Building out new genealogical trees based on non-connected DNA cousins

This evening I worked on a tree that I needed to put aside for a while. It has become one of the most challenging puzzles yet; as the family has strong ties to Hungary. I put a few hours into building out the family tree of a recent third cousin that popped up in the AncestryDNA results a few weeks ago.

It appears as if someone had taken advantage of the discounts recently posed by AncestryDNA and jumped onboard with an already existing genealogical tree they had been working on. Well it was a welcome surprise, to say the least, because our closest cousins up until that point were 2nd to 4th cousins in the DNA results.

I have come back from several important activities in my personal life. Visiting birth family far away, the discoveries I made in my genealogy during my stay, the usual mad dash with preparing for Christmas, and all the responsibilities I must maintain in my regular nine-to-five job.

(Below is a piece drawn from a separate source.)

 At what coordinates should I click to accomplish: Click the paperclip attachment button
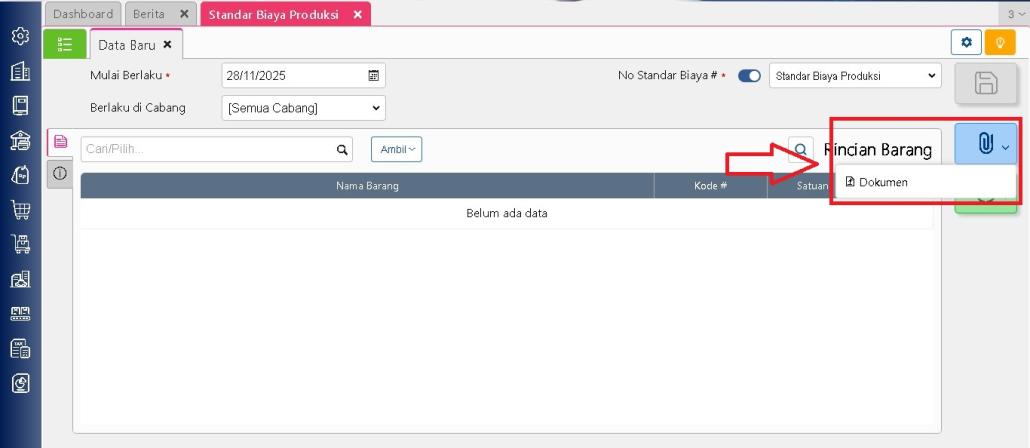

Setting aside a few hours every other day to help on searches is not always easy to maintain.  Also the road trip I made to see birth family created a necessary distraction to add more substantiated growth in my own family tree. I had to put some effort into writing it all down or actually performing the genealogy; otherwise I risked forgetting all that I had learned.

Needless to say, the experience of visiting the area of many of my maternal family was important in many ways I cannot fully share or dignify in just a few sentences. Let us just say there are experiences that help define us throughout our lives and these are ones that I can only hope to help others to attain.

Upon my return to the searches I am involved with, I have either researched or built out some trees, and in others I have even started to build new trees based on other genetically linked cousins yet to be connected into what people have attained. After a thousand or two people in a family tree there just gets a point where the cousins in our DNA results are just not able to be folded neatly into our trees. This is where one can start to build a new pattern of one side being the maternal and the other the paternal side of our birth families.

It is not uncommon to get to the very limits of our tree only to find a way to sometimes connect a second tree we have started. It can certainly happen, although I have only encountered it a few times. When a second tree is started, there is renewed promise that the non-identifying information may present itself to someone here that could not be aligned in the first tree. One never knows what will happen, but it helps to keep a constructive attitude moving forward.